Que croyez-vous qu’il arriva ? La dame de Carrouges désespérée, ravagée de remords alla s’enfermer, sa vie durant, dans la cellule d’un couvent.
Pendant la guerre de Cent Ans, Robert de Carrouges prend parti pour les Anglais, change d’avis, ce qui lui vaut la confiscation de ses terres par le roi anglais Henri VI – Jeanne d’Arc est déjà passée d’ailleurs et la Normandie n’en a plus pour longtemps à être britannique. Quoi qu’il en soit notre Carrouges participe à la défense du Mont-Saint-Michel et se fait tuer à la bataille de Verneuil.

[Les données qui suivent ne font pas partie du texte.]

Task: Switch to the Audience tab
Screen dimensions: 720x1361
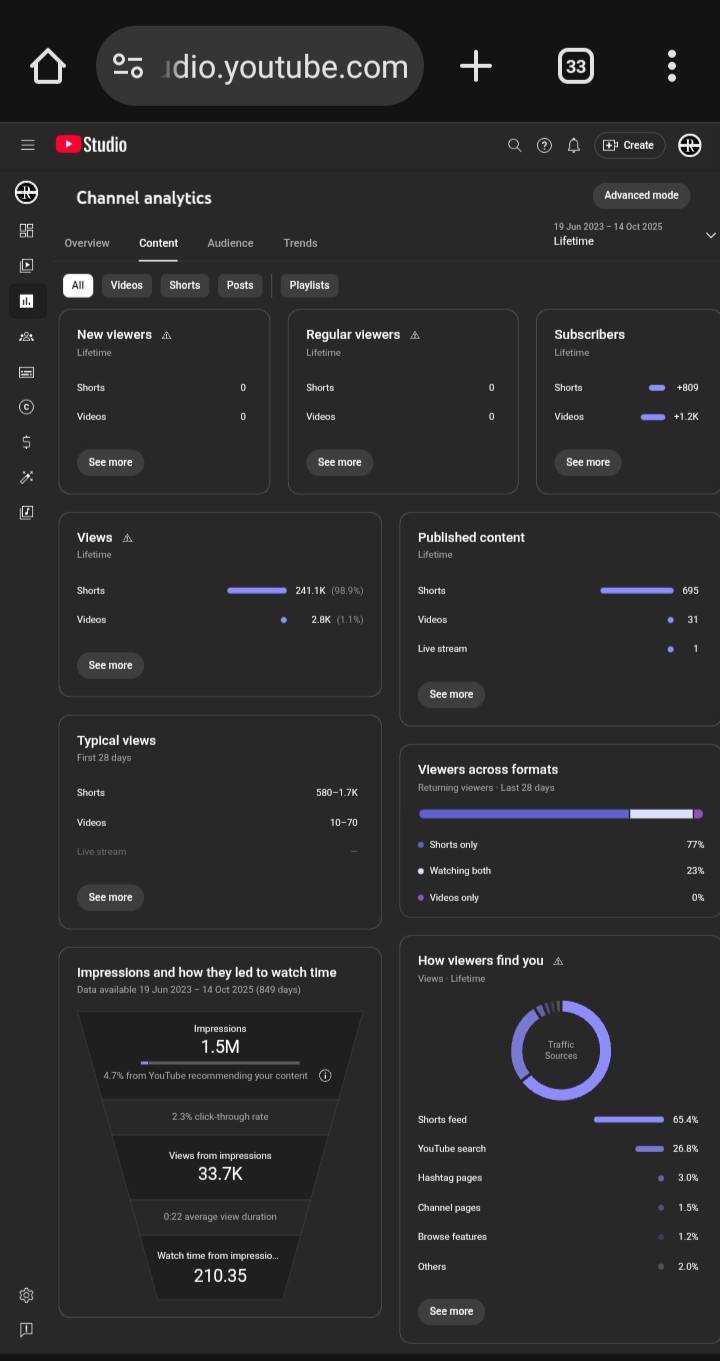Action: coord(230,243)
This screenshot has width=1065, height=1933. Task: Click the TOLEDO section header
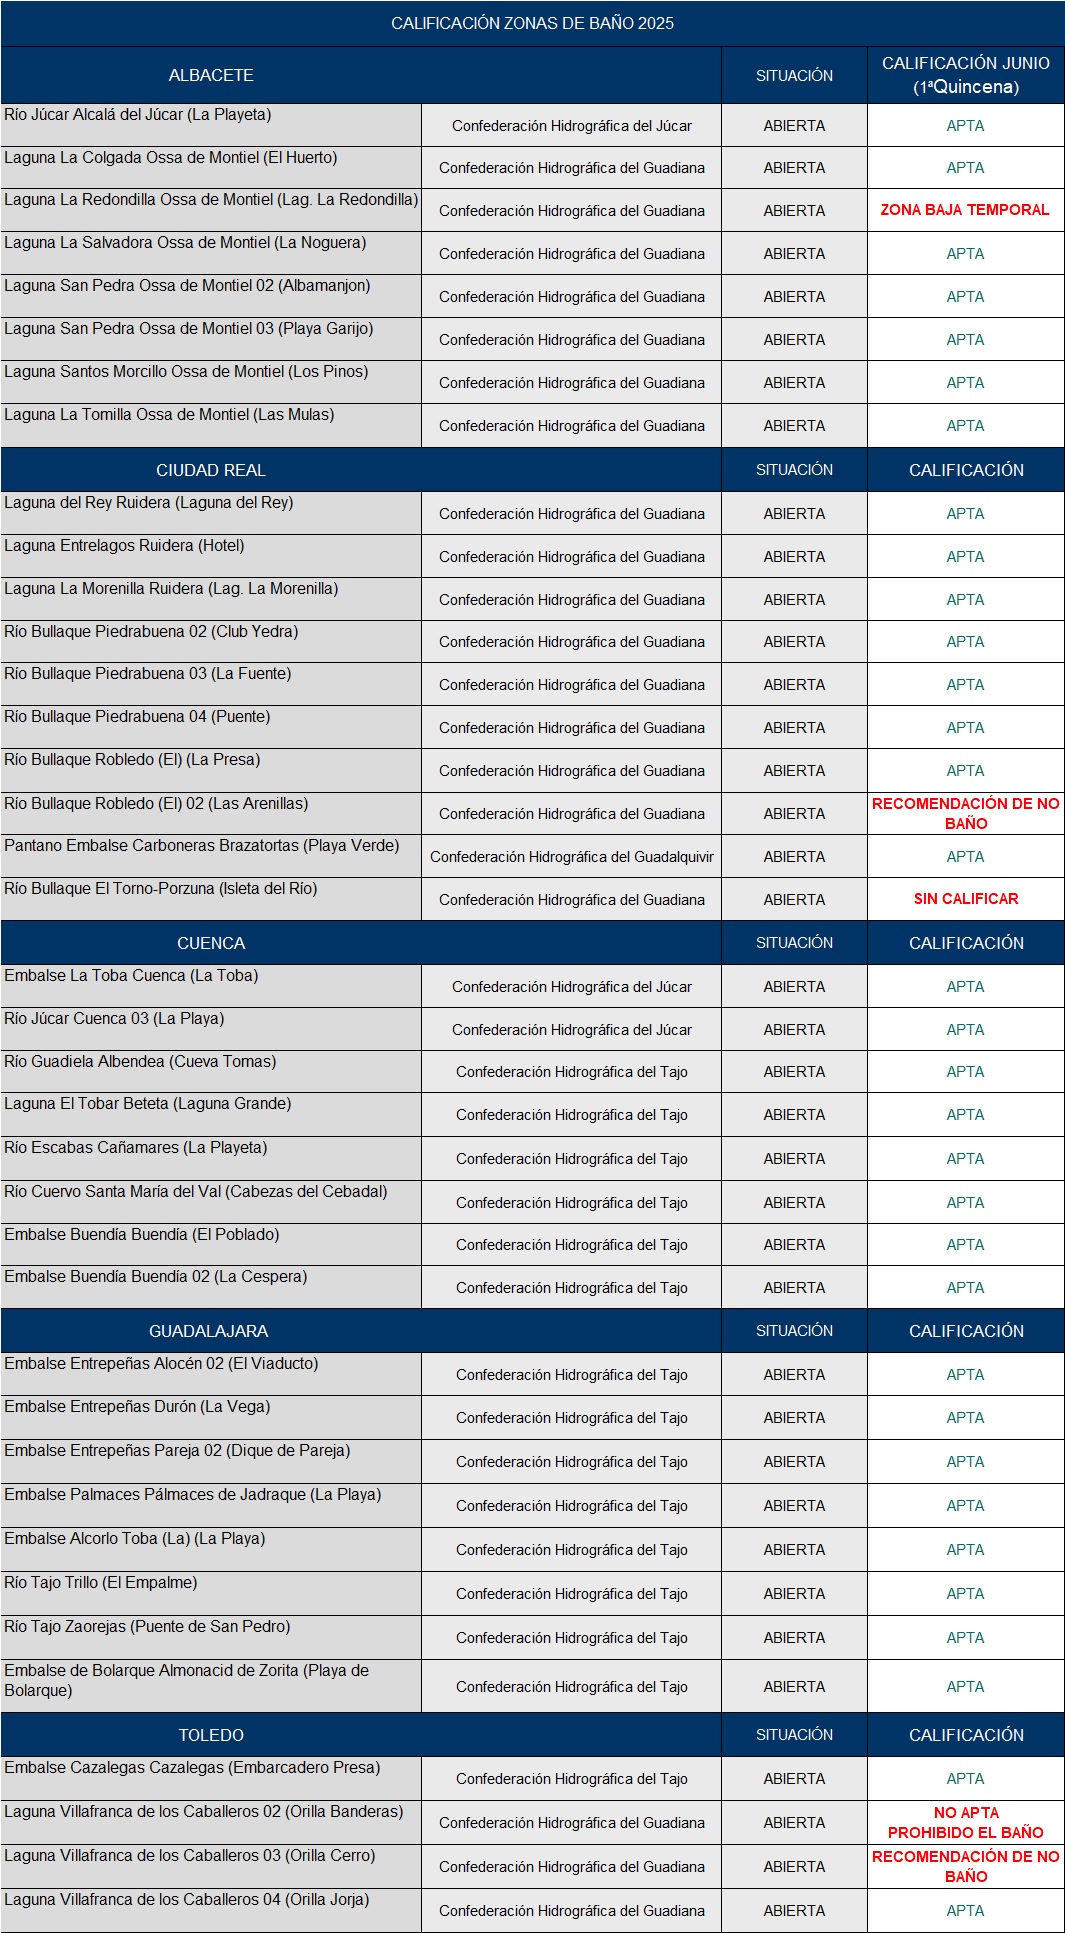click(211, 1735)
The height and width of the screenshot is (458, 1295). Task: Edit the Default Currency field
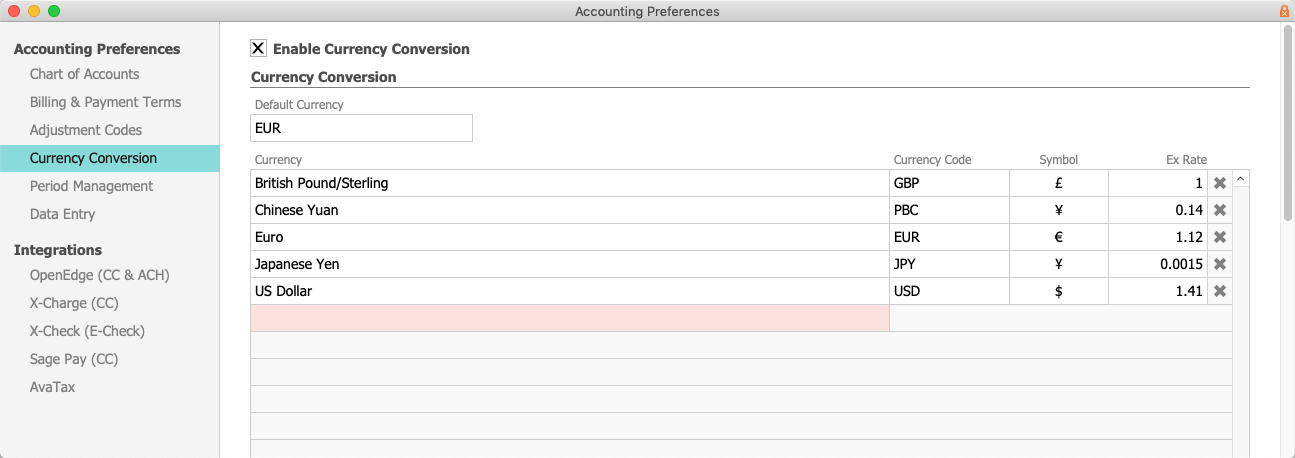click(x=361, y=128)
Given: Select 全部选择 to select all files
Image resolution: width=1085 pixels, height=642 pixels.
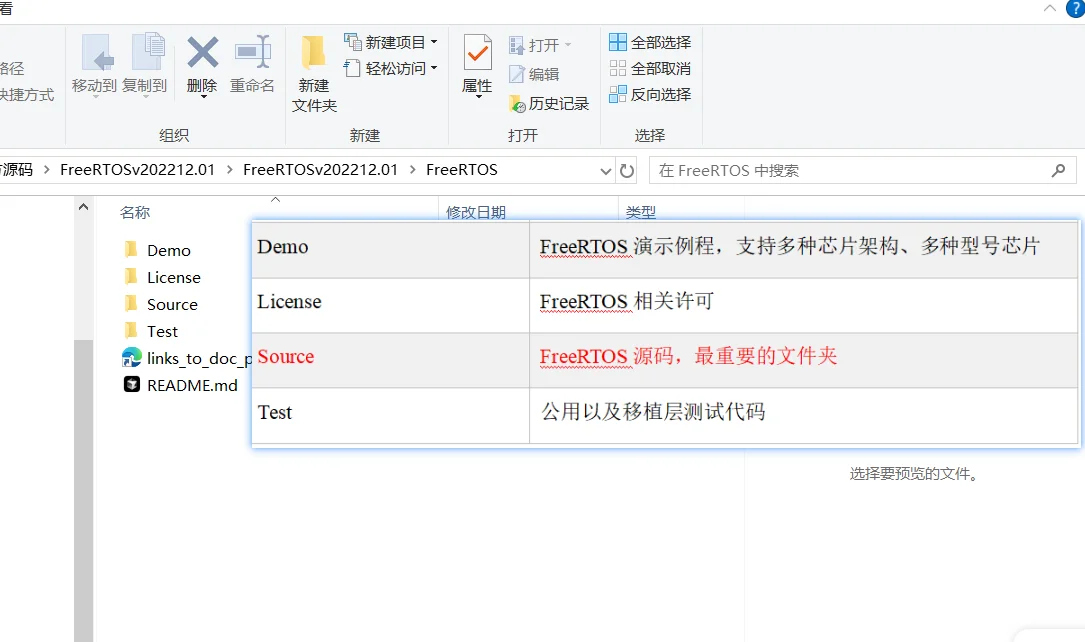Looking at the screenshot, I should pos(655,42).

Après lui, le fief tombe aux mains de femmes puis passe à la famille de Blosset et, enfin, à Philippe Le Veneur, seigneur de Tillières. Les Le Veneur conserveront Carrouges jusqu’en 1936.
Il faut bien dire que c’est une famille étonnante. Au point d’avoir été surnommés les Montmorency de la Normandie, bien qu’en fait ils eussent été originaires de Bretagne. Leur nom vient de ce que la charge de veneur royal était, chez eux, héréditaire. Les grandes forêts normandes devaient être pour eux terre d’élection. Et ils vont monter très haut.
Abbé du Bec puis du Mont-Saint-Michel, évêque de Lisieux puis Grand Aumônier de France, Jean Le Veneur couronnera Éléonore d’Autriche au moment de son mariage avec François Ier en 1526. Il est l’ami de Rabelais. Mieux encore : c’est lui qui, en 1532, présente Jacques Cartier, le Malouin, au roi. Et quand son protégé prend la mer pour la grande aventure du Canada, c’est en partie grâce à la générosité du cardinal Le Veneur.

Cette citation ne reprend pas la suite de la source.